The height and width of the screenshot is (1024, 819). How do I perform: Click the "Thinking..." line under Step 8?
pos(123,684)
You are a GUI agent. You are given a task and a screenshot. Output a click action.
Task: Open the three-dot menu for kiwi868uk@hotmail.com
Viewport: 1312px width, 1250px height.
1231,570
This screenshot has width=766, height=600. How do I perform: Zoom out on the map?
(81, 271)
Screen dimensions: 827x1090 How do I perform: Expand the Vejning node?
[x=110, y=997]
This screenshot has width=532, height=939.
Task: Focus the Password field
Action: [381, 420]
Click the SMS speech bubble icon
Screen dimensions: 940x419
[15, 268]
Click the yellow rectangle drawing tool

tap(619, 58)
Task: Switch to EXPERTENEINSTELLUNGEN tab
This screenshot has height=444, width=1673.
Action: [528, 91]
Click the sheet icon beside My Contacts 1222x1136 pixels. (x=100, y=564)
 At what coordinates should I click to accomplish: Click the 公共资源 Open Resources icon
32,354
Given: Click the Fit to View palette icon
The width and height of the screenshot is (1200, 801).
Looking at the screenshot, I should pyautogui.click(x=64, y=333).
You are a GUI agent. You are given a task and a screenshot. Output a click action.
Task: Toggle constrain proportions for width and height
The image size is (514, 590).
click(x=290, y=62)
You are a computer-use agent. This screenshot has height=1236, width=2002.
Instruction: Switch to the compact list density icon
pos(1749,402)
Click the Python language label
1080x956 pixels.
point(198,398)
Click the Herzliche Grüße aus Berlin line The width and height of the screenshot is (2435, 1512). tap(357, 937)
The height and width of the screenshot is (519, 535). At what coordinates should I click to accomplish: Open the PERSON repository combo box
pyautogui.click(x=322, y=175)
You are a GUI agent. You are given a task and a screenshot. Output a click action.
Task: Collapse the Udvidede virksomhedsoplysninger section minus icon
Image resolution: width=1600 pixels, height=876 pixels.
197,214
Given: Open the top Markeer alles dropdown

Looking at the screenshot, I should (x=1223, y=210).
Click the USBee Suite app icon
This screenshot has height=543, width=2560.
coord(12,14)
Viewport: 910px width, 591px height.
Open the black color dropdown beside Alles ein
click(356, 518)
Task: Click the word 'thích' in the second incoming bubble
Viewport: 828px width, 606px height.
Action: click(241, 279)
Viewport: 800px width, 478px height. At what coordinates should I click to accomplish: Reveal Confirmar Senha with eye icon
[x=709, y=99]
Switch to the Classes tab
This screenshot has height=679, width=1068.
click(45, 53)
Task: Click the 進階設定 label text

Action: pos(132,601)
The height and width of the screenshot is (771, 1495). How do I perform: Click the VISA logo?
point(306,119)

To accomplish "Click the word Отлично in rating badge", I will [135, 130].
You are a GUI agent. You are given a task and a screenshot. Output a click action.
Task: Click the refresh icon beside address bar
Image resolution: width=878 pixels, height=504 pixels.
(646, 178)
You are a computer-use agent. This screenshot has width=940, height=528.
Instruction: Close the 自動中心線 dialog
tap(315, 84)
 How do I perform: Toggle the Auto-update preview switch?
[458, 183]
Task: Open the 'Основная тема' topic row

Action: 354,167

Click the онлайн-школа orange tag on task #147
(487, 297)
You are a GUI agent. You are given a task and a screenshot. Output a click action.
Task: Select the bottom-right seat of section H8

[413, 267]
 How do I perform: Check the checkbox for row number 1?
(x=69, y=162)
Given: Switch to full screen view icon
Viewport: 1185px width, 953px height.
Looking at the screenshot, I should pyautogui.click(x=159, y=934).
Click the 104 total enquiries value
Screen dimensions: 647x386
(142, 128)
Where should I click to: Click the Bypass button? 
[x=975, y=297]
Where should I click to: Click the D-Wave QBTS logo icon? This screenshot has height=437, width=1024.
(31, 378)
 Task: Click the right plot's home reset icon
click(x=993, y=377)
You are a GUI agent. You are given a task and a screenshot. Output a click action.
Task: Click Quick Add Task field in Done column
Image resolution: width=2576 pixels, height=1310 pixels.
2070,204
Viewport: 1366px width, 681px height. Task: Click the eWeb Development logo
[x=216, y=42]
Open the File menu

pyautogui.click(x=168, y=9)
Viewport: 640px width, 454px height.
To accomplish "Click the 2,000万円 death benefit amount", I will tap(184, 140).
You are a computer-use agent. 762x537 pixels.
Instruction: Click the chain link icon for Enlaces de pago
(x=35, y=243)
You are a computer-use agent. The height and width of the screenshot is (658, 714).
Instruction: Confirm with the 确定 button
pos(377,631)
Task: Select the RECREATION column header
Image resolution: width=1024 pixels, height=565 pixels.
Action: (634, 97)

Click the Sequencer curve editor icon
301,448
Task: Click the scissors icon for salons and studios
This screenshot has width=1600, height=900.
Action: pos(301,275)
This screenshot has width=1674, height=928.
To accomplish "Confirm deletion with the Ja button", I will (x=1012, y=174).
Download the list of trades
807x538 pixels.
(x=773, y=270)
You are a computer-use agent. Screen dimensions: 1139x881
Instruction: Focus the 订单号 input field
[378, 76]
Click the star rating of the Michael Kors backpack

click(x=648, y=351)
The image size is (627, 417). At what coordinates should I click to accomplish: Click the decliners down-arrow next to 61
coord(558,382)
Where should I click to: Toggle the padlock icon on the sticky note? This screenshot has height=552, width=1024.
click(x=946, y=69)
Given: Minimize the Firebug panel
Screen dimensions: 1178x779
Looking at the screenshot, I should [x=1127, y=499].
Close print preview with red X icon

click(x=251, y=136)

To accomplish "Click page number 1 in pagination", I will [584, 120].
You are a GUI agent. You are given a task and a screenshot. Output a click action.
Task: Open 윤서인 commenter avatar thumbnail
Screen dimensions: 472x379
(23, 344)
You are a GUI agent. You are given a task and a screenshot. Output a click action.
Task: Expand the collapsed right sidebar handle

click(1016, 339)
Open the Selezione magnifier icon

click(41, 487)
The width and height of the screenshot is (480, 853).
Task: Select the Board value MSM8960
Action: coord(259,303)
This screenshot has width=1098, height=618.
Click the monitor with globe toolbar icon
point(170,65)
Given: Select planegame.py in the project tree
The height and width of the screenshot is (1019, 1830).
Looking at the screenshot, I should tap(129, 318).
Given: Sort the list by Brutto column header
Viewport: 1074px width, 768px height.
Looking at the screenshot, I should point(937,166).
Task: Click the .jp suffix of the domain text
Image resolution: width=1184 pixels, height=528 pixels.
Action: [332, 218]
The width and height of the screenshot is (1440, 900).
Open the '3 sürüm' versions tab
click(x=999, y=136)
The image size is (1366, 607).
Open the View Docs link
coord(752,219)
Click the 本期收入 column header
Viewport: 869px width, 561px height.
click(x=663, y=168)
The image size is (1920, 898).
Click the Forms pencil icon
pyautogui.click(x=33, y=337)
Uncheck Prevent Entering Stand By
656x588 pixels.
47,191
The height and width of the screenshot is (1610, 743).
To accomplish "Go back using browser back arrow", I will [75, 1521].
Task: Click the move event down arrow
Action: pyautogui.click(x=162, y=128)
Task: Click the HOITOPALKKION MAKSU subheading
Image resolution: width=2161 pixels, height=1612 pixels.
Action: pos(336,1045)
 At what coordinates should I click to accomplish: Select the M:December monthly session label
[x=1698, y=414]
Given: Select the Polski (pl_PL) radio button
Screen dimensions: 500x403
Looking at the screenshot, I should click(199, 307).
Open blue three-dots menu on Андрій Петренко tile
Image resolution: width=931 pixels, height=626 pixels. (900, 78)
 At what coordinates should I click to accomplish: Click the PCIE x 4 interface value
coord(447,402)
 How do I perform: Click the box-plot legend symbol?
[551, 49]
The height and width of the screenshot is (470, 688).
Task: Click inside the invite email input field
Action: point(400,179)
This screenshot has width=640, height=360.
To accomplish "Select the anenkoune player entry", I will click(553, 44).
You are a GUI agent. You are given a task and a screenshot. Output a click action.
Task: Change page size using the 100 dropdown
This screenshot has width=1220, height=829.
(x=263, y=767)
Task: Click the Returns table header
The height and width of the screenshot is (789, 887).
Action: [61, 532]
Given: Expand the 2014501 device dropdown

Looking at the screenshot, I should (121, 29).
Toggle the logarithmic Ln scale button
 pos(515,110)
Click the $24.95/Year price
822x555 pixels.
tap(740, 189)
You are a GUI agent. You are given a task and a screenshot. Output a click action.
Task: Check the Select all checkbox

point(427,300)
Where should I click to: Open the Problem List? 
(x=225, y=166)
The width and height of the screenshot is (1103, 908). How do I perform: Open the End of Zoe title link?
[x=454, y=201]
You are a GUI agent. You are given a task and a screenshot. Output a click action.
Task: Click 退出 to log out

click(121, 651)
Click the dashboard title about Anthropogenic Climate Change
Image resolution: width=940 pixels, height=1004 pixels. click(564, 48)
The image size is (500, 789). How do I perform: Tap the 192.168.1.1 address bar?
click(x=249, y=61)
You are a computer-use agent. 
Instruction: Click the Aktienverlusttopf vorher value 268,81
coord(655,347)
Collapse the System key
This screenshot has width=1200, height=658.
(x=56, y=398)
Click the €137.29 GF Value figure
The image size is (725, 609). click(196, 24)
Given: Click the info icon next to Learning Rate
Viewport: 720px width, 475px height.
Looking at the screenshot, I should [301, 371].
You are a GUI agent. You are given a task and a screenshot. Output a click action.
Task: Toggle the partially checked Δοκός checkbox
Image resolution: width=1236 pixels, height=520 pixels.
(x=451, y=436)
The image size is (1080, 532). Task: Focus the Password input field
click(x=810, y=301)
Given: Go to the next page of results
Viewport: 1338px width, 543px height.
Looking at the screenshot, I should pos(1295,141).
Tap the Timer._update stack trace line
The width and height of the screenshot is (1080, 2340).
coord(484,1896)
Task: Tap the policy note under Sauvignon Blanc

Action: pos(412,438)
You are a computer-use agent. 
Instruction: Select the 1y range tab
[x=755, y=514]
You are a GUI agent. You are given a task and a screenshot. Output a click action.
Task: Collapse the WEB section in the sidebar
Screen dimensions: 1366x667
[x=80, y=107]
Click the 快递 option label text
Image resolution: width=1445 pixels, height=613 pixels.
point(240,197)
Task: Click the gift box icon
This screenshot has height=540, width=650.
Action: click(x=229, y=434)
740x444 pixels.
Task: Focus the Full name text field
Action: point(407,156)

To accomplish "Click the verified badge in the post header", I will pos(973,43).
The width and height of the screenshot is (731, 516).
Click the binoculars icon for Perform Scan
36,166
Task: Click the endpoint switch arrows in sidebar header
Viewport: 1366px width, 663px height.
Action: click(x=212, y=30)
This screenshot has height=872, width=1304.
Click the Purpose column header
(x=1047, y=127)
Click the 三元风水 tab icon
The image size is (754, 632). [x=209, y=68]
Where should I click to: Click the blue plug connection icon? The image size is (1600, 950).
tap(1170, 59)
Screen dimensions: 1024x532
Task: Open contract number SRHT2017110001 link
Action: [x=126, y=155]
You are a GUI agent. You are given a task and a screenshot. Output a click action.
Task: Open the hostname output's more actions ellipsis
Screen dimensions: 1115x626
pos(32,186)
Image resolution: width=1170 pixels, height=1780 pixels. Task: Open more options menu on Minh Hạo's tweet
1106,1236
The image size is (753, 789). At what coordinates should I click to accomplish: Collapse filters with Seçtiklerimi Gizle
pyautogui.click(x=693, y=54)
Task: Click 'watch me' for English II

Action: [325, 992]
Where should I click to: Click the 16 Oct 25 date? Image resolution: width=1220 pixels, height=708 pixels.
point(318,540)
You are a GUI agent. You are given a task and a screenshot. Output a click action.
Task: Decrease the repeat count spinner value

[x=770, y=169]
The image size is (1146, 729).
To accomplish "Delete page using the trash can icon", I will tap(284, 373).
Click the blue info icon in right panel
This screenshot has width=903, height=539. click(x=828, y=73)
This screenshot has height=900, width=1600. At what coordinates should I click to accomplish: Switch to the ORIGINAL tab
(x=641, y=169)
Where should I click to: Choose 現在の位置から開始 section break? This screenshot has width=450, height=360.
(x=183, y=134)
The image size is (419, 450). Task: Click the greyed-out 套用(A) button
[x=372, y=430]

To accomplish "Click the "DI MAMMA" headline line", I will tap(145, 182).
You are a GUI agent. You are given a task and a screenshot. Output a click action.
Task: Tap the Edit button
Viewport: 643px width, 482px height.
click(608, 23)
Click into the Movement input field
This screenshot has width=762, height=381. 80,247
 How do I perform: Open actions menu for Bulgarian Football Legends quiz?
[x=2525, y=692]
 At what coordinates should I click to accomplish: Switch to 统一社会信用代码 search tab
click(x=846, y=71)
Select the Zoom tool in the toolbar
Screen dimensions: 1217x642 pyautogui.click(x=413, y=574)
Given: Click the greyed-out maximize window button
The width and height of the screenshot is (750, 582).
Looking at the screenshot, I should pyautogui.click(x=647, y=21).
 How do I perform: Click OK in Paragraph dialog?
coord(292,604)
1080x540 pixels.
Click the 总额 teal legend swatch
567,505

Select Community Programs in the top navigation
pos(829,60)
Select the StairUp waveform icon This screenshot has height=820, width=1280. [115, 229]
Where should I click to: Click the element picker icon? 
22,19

* * * * *

With the line that has "Instruction: Switch to" as the first and the line that has "Click the Herzliche" as the last, repeat exactly that run of lines above and no more.

Instruction: Switch to the compact list density icon
pos(1749,402)
Click the Python language label
1080x956 pixels.
point(198,398)
Click the Herzliche Grüße aus Berlin line The width and height of the screenshot is (2435, 1512). tap(357, 937)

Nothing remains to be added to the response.